Annabel Gardens is named for Annabel Lindy, a real estate developer and philanthropist who grew up in barrack housing in Lacey Park, not far from the Willow Grove complex. She was the first female board member of Federation Housing. The Lindy family with a lead donation of $1.5 million, as well as the Harry and Jeanette Weinberg Foundation, the Montgomery County Board of Commissioners and Pennsylvania Housing Finance Agency, funded the expansion.

The complex is available to seniors 62 and older who are living off of pensions or Social Security and are unable to otherwise afford housing. They may have had a life event that caused them to deplete their savings, and are now unable to pay for food and medication, in addition to rent, according to Naftulin.

In addition to subsidized housing, Federation Housing also provides additional services such as subsidized lunch, arts and crafts and educational opportunities, transportation and chaplain visits.

“We try to bring all the services under the roof and just really give the population a reason to feel like they’re still independent, and they’re not relying on everybody else, like loved ones, for financial support, transportation to the grocery market and all of those things,” Naftulin said. 

Because of an aging population, there’s an increased number of seniors in need of assistance. Pennsylvania Housing Finance Agency, which promotes and develops affordable housing opportunities, has an application pool composed of about 25% and 35% seniors, according to Robin Weissmann, the PHFA executive director and CEO. The number of eligible, but unserved, seniors is increasing, as is the time spent on waitlists for public housing.

This problem existed before the pandemic, but COVID exacerbated the need to increase affordable housing opportunities.

“It created the perfect storm because everybody recognized the primacy of having a home, a place to live,” Weissmann said.

For Kenneth Lawrence, chair of the Montgomery County Board of Commissioners, which contributed $1.1 million to Annabel Gardens, housing is both an infrastructure and human rights issue.

A group of people stand next to a wood podium and look at a painting of Annabel Lindy being placed above a fireplace mantle.
Annabel Lindy’s portrait reveal at the opening of Annabel Gardens in Willow Grove on June 16 | Photo by Jordan Cassway

The Board of Commissioners dedicated $32 million from their allocated funding from the American Rescue Plan Act to affordable housing, including the construction of 325 affordable housing units in the county.

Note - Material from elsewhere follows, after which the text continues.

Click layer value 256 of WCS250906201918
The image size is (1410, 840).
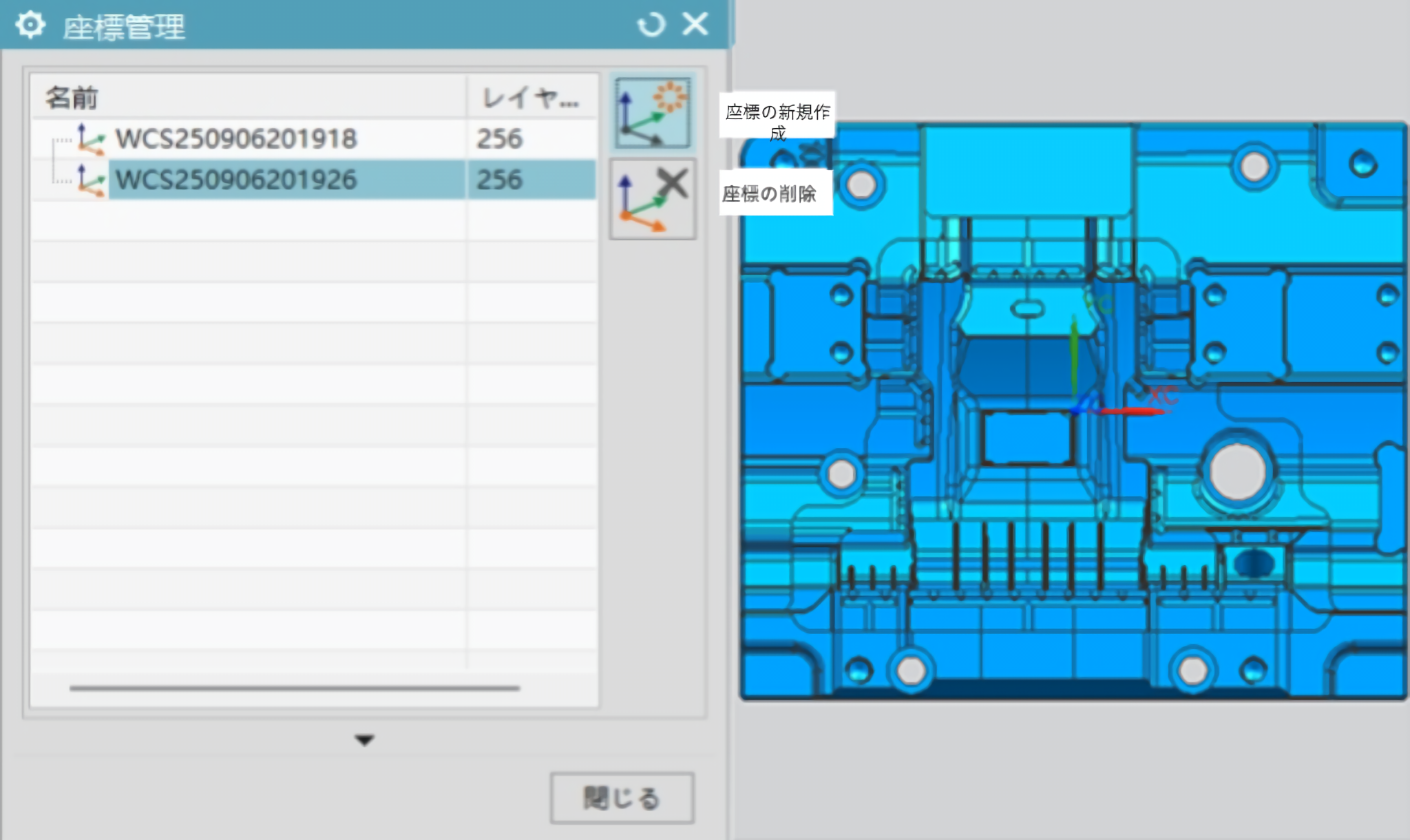[500, 139]

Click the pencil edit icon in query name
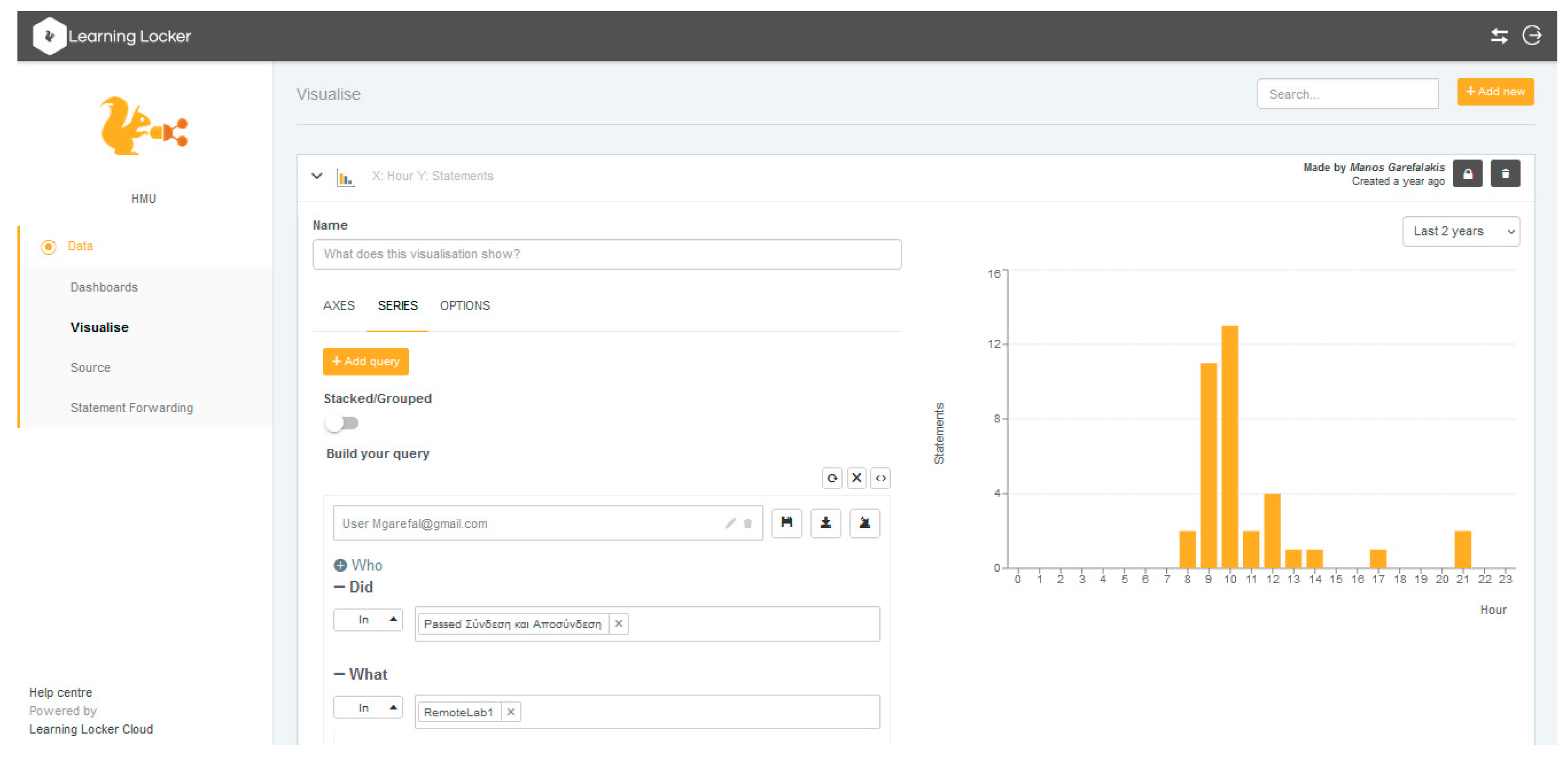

Though housing assistance isn’t unique to Montgomery County, Montgomery County is one of the wealthiest counties in the commonwealth, meaning the cost of living is high. However, 22% of Montgomery households are asset limited, income constrained and employed, or ALICE, according to a study from United for ALICE. Creating affordable housing opens up the resources of the area to more than just the wealthy, according to Lawrence.

“We don’t want to be a county where just the top of the income level can afford to live here,” he said.

Annabel Lindy, who died in 2010, was committed to addressing affordable housing for seniors, in addition to other ventures.

“In a sense, it’s ironic the building carries her name and portrait when her style was to act outside the spotlight,” daughter Elaine Lindy said.

While Annabel Lindy was growing up in subsidized housing, she was a voracious reader and attended Abington High School, where she was the only Jew. She later attended Beaver College, now Arcadia University, before marrying Philip Lindy and joining his firm Lindy Property Management.

Annabel Lindy went on to establish and endow Limmud to promote Jewish education; served on the board of the Gershman Y, the National Liberty Museum and Reconstructionist Rabbinical College; and in the 1970s, travel to the Soviet Union to support Jewish refuseniks. She also helped settle Ethiopian Jews in Israel.

“A lot of her philanthropy was anonymous,” Annabel Lindy’s sister Ruth Bergman said. “She was not a philanthropist because she was looking for recognition. She just really believed in things.”